Problem to work on: An exact copy of every line from the one holding "Image resolution: width=507" to the end of the entries below is required; leave the pictures out.

══════════

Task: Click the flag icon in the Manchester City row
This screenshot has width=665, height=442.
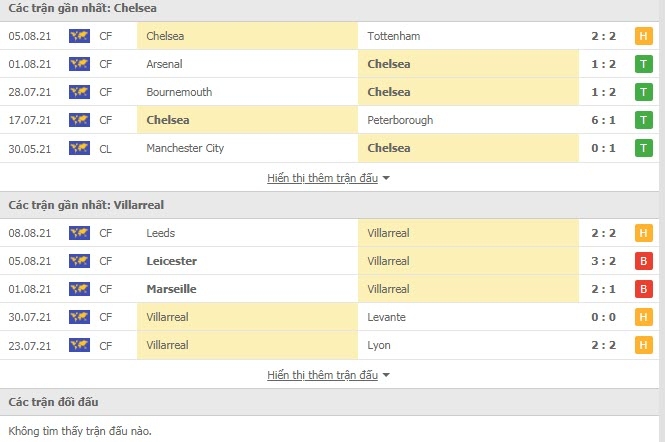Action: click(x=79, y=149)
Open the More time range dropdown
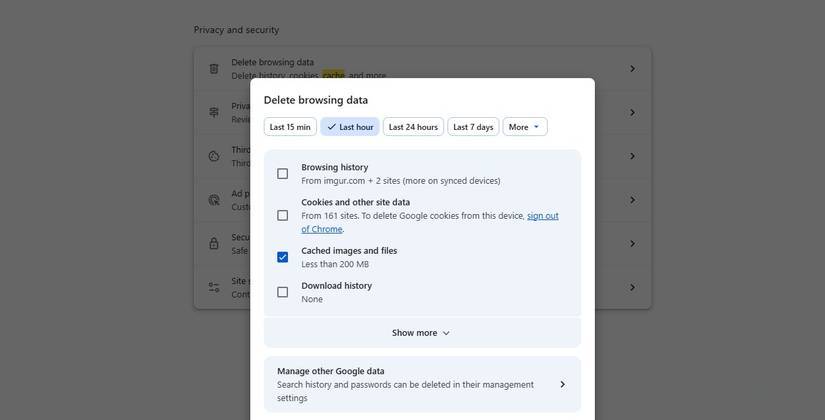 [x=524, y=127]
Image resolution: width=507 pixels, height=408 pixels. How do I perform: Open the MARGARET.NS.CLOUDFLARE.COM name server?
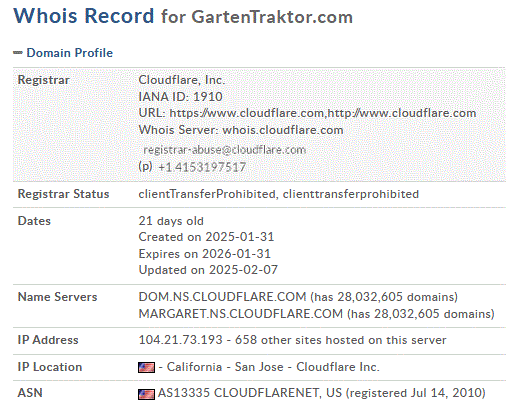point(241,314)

══════════

Your response:
Image resolution: width=507 pixels, height=408 pixels. How do I perform: Open the MARGARET.NS.CLOUDFLARE.COM name server?
point(241,314)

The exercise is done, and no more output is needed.